Data supplied:
┌──

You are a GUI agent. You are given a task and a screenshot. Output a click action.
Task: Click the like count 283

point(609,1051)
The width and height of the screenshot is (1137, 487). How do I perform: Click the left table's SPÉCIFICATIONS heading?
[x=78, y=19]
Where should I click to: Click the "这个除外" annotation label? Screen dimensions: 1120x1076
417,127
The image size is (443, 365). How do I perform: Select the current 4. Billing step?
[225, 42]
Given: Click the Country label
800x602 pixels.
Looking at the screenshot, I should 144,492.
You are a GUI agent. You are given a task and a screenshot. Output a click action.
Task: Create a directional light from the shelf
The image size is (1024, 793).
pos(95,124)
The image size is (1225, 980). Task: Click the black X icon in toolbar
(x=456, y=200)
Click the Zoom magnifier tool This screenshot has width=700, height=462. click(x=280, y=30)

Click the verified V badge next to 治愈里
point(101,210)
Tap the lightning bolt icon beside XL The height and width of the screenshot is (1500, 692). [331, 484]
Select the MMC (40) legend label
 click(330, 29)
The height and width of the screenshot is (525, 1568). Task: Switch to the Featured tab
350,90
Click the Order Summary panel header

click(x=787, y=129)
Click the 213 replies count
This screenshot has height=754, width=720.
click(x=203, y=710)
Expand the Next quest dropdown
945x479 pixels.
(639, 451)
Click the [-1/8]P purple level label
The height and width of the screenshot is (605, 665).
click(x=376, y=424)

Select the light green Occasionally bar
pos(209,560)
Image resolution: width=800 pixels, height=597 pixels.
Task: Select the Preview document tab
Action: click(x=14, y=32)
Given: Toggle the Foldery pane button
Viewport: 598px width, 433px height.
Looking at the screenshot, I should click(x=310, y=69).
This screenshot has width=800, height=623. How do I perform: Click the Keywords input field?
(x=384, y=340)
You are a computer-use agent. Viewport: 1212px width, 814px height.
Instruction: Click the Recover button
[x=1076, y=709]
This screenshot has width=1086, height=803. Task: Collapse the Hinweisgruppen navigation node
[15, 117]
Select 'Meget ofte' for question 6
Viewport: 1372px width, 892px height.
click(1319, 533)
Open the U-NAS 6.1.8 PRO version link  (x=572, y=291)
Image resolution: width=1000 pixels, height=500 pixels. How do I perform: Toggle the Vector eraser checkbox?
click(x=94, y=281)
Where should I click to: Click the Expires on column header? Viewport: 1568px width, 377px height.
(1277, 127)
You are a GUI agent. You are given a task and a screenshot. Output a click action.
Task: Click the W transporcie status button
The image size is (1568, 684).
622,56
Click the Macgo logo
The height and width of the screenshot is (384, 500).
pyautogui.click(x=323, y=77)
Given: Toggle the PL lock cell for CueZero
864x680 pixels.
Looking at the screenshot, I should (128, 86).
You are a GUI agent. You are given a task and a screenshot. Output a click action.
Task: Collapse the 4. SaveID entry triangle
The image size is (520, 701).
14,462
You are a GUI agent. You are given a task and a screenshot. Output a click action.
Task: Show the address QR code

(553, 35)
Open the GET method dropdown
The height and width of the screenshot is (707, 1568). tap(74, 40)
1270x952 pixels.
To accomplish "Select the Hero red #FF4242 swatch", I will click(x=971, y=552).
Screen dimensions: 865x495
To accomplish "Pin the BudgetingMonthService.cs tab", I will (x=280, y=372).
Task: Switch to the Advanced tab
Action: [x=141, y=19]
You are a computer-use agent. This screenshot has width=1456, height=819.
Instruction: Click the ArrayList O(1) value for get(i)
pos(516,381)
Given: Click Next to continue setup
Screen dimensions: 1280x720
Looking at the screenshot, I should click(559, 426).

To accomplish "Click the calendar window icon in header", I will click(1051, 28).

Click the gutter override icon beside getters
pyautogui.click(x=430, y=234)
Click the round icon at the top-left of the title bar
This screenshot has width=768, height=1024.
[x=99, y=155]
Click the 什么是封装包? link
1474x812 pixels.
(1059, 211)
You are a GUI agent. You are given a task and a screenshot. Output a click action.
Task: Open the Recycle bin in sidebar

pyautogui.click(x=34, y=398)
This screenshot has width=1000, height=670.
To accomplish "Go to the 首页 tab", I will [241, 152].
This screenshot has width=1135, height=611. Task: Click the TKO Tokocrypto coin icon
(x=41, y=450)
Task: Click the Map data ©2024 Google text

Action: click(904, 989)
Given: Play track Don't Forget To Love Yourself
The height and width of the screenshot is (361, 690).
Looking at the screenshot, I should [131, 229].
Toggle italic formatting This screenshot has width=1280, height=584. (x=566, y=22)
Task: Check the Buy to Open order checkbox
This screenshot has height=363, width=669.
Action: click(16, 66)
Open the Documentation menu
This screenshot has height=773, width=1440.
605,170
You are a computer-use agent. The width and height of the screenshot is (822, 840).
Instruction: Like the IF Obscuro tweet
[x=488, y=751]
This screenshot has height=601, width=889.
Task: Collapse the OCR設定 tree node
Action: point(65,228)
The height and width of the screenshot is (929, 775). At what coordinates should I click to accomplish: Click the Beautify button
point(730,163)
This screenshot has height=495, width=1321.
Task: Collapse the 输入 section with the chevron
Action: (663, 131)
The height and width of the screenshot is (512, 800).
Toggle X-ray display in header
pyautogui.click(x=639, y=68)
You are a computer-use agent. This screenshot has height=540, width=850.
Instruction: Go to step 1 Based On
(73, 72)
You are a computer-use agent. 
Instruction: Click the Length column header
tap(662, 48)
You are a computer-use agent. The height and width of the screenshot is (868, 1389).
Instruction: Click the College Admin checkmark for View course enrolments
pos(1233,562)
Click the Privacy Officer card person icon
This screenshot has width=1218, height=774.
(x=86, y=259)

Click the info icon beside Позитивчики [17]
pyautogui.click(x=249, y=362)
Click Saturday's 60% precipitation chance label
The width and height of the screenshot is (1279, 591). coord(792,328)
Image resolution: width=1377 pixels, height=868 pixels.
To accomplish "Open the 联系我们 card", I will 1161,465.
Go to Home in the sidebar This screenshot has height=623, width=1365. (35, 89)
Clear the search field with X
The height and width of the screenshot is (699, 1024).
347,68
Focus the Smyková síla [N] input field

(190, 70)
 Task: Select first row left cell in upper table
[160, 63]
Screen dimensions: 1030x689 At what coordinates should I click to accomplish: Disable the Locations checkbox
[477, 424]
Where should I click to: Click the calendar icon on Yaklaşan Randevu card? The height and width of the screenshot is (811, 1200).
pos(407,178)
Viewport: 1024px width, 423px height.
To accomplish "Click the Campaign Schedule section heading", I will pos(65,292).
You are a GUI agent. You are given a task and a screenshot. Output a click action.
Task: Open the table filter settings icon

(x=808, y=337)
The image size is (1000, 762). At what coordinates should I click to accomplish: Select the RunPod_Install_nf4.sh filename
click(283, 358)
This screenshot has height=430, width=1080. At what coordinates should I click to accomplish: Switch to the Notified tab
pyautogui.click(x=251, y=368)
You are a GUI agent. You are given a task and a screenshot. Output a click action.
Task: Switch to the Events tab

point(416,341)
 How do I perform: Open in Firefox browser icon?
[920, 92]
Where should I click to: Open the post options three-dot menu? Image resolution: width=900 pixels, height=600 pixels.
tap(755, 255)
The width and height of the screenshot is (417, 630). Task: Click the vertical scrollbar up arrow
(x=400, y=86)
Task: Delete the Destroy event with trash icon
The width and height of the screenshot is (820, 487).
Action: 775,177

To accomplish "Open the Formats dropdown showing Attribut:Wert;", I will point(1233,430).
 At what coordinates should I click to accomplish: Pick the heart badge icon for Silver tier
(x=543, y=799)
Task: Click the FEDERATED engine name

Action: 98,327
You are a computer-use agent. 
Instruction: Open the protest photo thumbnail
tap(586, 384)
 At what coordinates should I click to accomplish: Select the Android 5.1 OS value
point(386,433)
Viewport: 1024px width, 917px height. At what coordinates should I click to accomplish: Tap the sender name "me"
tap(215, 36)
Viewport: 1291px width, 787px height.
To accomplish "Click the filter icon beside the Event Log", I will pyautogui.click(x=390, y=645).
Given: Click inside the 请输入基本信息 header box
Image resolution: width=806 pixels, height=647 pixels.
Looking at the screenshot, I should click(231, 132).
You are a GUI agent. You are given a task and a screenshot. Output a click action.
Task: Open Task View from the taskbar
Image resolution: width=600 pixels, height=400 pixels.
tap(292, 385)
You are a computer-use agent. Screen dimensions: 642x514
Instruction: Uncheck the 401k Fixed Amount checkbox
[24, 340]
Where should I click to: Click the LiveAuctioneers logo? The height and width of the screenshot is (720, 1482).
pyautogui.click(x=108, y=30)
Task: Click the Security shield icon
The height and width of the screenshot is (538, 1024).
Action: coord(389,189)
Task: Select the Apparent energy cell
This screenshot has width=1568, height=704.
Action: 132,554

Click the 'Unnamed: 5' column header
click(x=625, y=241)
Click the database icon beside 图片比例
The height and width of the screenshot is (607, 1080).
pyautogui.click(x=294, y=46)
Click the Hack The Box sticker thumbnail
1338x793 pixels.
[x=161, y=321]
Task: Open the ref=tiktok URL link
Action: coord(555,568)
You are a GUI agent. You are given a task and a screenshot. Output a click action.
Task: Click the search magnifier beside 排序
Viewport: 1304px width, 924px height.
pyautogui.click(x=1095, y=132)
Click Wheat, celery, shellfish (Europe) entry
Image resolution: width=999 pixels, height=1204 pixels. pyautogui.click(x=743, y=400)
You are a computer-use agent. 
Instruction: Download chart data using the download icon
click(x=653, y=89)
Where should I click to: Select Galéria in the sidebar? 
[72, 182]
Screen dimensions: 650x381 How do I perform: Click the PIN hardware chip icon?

└──

Action item: Using only the listing above, restate exactly the lines from the line containing "Task: Create a" through the line containing "Click the Zoom", both included.

Expected answer:
Task: Create a directional light from the shelf
The image size is (1024, 793).
pos(95,124)
The image size is (1225, 980). Task: Click the black X icon in toolbar
(x=456, y=200)
Click the Zoom magnifier tool This screenshot has width=700, height=462. click(x=280, y=30)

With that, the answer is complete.